What can be considered a character?

Asked

Viewed 2,054 times

25

In another question, Is it bad practice to put numbers as id in HTML elements? If yes why? is asked about placing numbers as id in HTML elements.

I saw that after a few minutes a great confusion about characters, myself and maybe other people.

I would like some clarification on the subject:

  • What can be considered as a character in the programming?
  • There is difference between character and alphanumeric character?
  • Mathematically speaking, it’s like programming?

There is also a comment saying:

If it were only letters and numbers they would mention, as they did in other excerpts " Character in the range U+0041 to U+005A", i.e., specifying which characters are.

  • The U+0041 and U+005A are also considered as characters?
  • 3

    Complementing Luciano’s (excellent) response: https://www.joelonsoftware.com/2003/10/08/the-absolute-minimum-every-software-developer-absolutely-positively-must-know-about-unicode-and-character-sets-no-excuses/

  • Related: https://answall.com/q/394834/112052

4 answers

26


Responding point by point:

What can be considered as a character in the programming?

For a long time the definition "1 character = 1 byte" was used.

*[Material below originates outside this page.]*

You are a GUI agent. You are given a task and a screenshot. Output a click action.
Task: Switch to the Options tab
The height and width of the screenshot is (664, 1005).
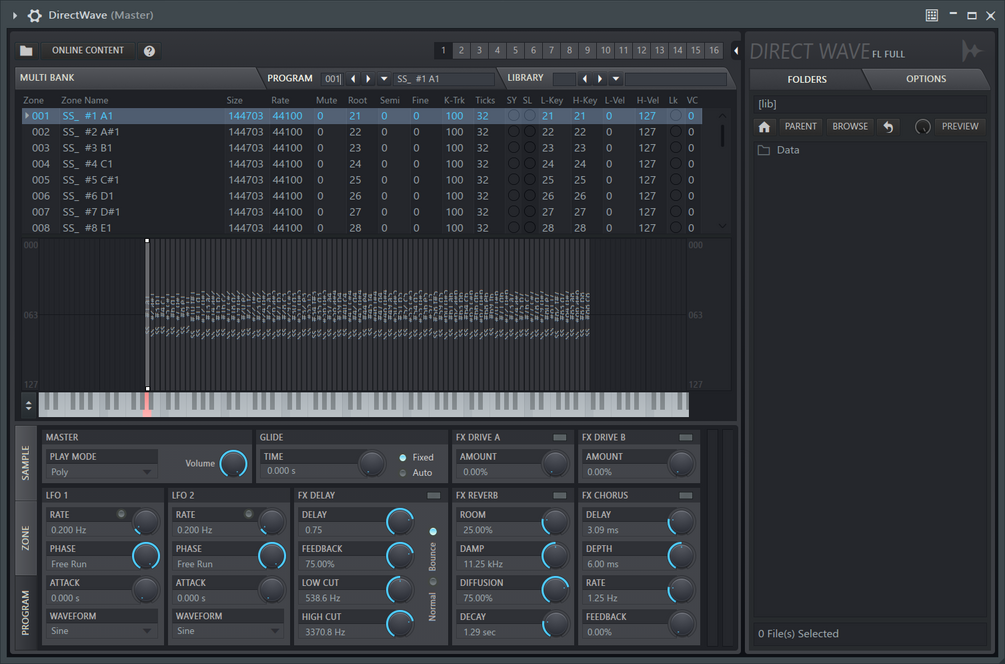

Today, within programming, the best definition is "a character is a sign defined in the table Unicode"; it can be represented by 1 to 4 bytes, depending on the coding. I’ll explain Unicode and coding further down.

The classical and obsolete definition: 1 character = 1 byte

It is worth understanding this definition, and also because it is obsolete. In one byte we can represent 256 different symbols.

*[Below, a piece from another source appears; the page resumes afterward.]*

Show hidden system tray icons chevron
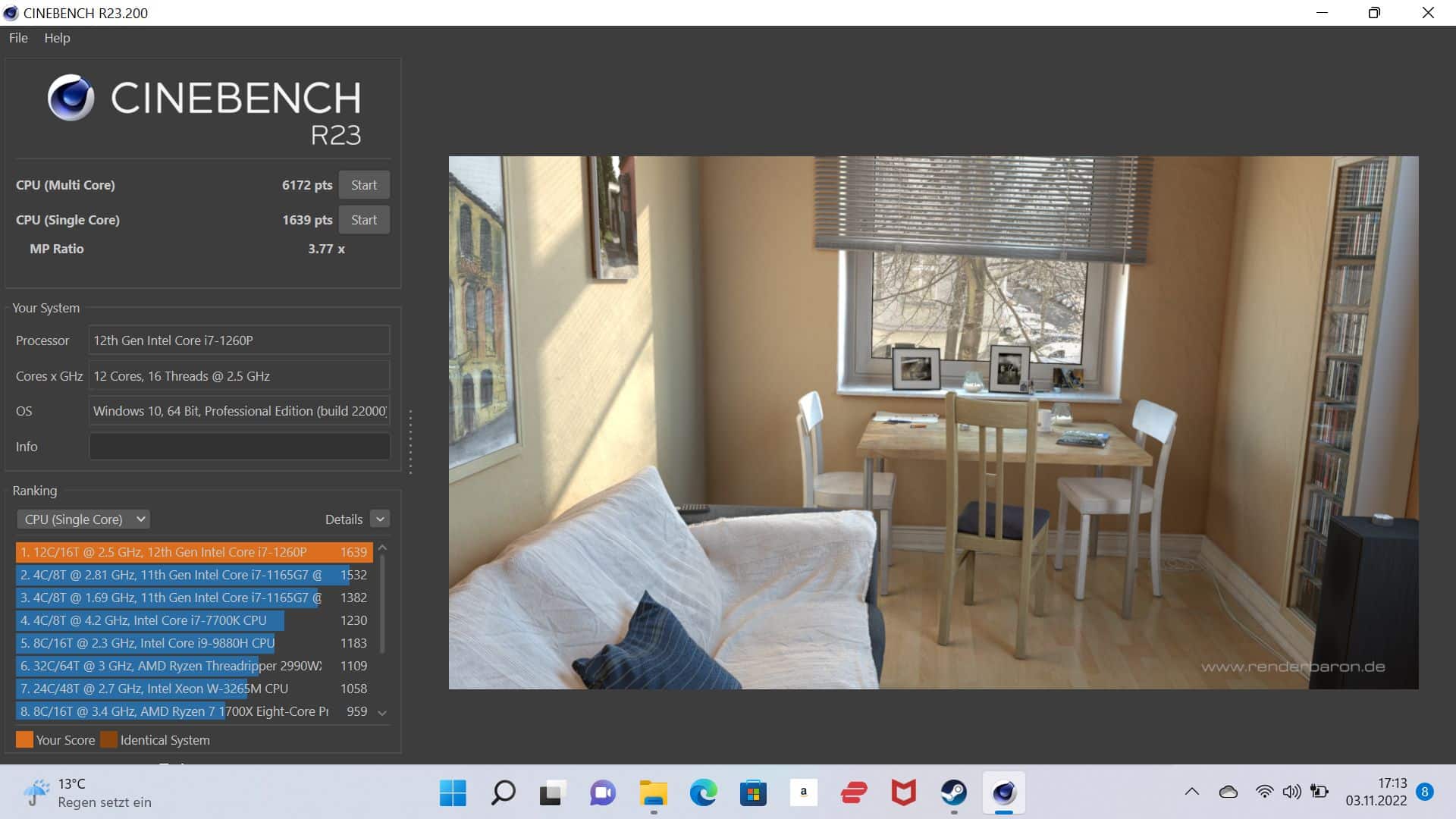This screenshot has height=819, width=1456. coord(1191,792)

The table ASCII (pronounce itself "ásqui" and not "asc-dois") is an important standard until today, but it uses only the first 128 possible values, to represent the uppercase and lowercase letters (without accents), digits, some symbols and "invisible" characters to indicate line breaks, tabs and other operations that made sense when computers didn’t have a screen and could only display text on a teletype (that is why in many programming languages the function that displays text is called print).

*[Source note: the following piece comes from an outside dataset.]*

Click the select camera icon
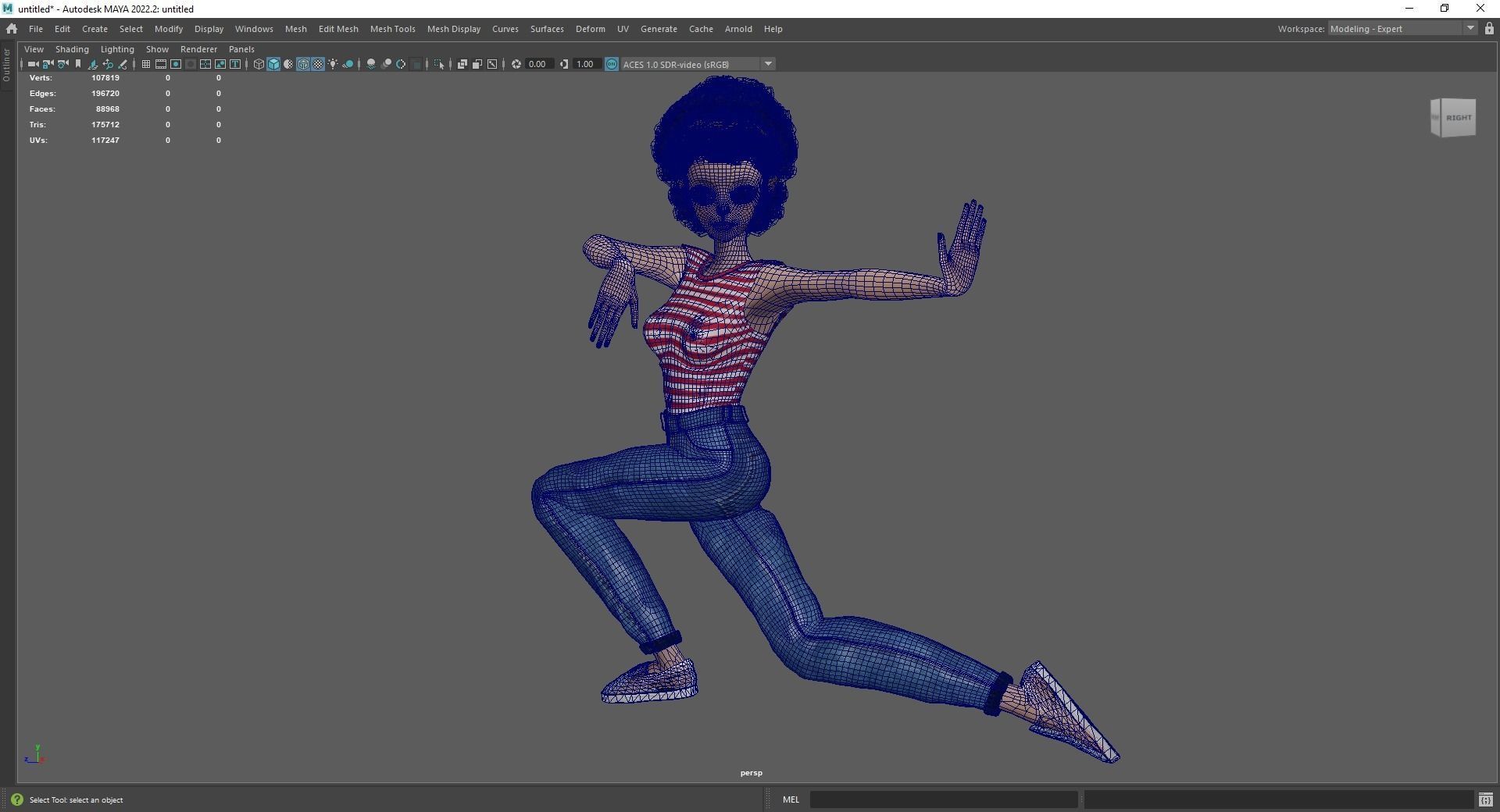 (x=33, y=64)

This 128-character set of the ASCII table practically only serves English text, a language that does not use accents (but even this there are exceptions).

For languages that use accents, or non-Latin characters, companies and governments have created alternative tables using the 128 byte codes that ASCII does not use. In Brazil, many data sources use the table ISO-8859-1 or derivatives, such as Windows-1252. This solution creates several problems in data transmission between countries that use different languages, because languages need different tables, so the meaning of bytes is not universal. The pattern Unicode was created to eliminate this confusion.

Unicode

With the expansion of the Internet, there was a need for a unique pattern to represent characters, which meets the needs of all human languages, including mathematical symbols, emojis and many other signs. This pattern is the Unicode. Note that Unicode and UTF-8 are related but different things. First let’s just talk about Unicode.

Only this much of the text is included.